Tuba Çetin YAMAN; Kanada’ya gelirken hayalim; dinimi, inancımı özgürce yaşayabilmek, bu konuda daha fazla saygı görebilmekti. İlk geldiğim haftayı hatırlıyorum; görmeyi beklediğim meraklı, on yargılı bakışları bulmak yerine güler yüzlü, en ufak şeyde dahi yanlış anlaşılmaya engel olmak üzere özür dileyen, saygılı insanlar tarafından karşılandım. En çok hoşuma giden şey ise namaz kılmam gerektiğinde nerede olursa olsun birinden rica ettiğimde hemen bana bir yer ayarlamaları oldu. Mesela bir keresinde bir arkadaşım beni ünlü bir operaya davet etti. Ben de kabul ettim, içeri girdiğimizde namaz kılmadığımı hatırladım ve resepsiyondaki bayana durumu izah ettim. Hemen üşenmeden, nazik, güler bir yüzle ibadet yapabileceğim bir odayı göstermek üzere bana eşlik etti ve bu ortam son derece elit bir ortam olmasına rağmen rahatsız olacak hiç bir eleştirel bakışla karşılanmadık. Fakat tabi herşey mükemmel olmuyor, özellikle mübarek gün ve gecelerde, bayramlarda ya da her vakit işitemediğimiz ezan sesi, gün be gün insanı başka açıdan mahzunlaştırıyor. Fakat elhamdülillah Rabbim heryerde herşeye bir kolaylık veriyor. Evde bilgisaylara ve cep telefonlarına kurduğumuz ezan programları son derece faydalı oluyor. Allah razı olsun programlayanlardan.

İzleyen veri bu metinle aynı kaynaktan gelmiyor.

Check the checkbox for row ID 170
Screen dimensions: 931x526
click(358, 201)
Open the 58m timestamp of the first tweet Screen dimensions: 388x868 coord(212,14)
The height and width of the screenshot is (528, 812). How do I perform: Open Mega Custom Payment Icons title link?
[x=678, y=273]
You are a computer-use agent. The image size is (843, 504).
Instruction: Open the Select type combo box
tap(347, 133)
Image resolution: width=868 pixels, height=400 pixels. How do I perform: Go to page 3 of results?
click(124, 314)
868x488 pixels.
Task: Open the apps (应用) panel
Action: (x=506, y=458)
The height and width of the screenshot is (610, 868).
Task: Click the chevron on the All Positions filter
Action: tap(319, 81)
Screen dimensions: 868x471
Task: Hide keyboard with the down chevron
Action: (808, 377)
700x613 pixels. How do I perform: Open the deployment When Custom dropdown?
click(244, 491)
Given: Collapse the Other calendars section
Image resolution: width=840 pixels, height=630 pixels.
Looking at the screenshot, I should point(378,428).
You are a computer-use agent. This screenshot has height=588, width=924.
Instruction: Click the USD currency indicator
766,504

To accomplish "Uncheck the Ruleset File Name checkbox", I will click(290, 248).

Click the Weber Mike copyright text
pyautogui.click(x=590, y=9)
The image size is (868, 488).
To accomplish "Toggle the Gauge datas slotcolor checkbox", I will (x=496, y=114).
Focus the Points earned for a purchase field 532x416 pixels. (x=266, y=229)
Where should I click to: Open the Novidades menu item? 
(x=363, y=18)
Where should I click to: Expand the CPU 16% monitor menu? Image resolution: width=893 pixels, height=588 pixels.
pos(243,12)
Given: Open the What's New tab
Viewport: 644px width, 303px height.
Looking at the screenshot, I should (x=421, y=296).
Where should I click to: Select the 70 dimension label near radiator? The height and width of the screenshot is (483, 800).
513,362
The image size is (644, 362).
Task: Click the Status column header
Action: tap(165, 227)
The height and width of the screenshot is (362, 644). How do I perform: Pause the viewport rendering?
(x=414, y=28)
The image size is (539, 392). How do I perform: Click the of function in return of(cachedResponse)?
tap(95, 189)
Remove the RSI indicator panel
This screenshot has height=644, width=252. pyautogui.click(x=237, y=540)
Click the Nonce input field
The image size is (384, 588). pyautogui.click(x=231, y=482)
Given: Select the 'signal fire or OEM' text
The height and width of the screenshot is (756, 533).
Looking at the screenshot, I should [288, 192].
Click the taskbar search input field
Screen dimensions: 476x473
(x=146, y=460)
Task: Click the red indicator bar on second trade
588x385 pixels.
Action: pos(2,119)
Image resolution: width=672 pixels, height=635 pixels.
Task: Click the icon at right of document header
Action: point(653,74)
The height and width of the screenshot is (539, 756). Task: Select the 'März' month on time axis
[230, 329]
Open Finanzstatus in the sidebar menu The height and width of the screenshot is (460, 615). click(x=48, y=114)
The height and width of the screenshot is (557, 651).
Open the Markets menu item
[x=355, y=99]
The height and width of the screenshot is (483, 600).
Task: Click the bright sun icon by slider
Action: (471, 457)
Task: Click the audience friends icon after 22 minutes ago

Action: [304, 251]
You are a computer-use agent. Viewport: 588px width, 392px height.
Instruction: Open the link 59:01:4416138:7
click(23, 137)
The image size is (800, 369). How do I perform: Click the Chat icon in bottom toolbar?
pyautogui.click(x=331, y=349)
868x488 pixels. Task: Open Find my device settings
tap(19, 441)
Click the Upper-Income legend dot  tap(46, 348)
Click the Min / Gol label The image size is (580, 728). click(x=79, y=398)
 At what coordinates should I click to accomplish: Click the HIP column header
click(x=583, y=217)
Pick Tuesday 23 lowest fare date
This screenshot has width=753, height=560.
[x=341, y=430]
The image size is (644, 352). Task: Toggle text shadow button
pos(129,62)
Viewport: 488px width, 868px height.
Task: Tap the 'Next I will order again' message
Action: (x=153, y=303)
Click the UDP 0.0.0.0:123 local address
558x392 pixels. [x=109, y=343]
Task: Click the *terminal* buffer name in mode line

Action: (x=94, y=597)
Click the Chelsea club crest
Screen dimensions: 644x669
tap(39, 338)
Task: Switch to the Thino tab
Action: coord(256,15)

Kanada halkından farklı muamele görüyor musunuz? Müslüman kimliğinizi herhangi bir sorun olmadan taşıyabiliyor musunuz?

Tuba Çetin YAMAN; Ben Toronto da yaşıyorum, burada insanlar son derece nazik ve saygılı. Mesela bir yerde birşey satın almak için ya da bir işlem görmek için sıraya giriliyorsa asla itişip kakışan, görevlinin üzerine neredeyse abanacak şekilde yaklaşanı göremezsiniz. Kasalara ya da görevlilere yaklaşık 1m mesafeden başlar sıra, önünüzdekinin işlemi bittiğinde görevli sizi çağırmadan ilerlemezsiniz. Bir kapıdan girerken ya da çıkarken sizin için önünüzdeki kapıyı tutar. İngilizceniz çok düzgün olmasa da insanlar sabırla dinleyip yardımcı olmaya çalışır. Bunlar çok güzel şeyler, herşey düzenli, kurallı, daha önceden bilmek gerekmiyor, ülkeye ayak basar basmaz siz de otomatik olarak sosyal kuralları uyguluyorsunuz. Fakat, Toronto’dan daha köklü, göçmen akışının sık olmadığı insanların olduğu yerleşim yerlerine doğru gidildikçe, durum biraz göçmenler karşı ön yargıya dönüşüyormuş, çok şükür ben şimdiye kadar gittiğim yerlerde pek bir sorunla karşılaşmadım.Ki kendi vatanımızda bile karşılaştığımız olumsuz durumları düşünürsek ben normal olduğunu düşünüyorum, bu yüzden genel olarak düşüncelerim olumlu.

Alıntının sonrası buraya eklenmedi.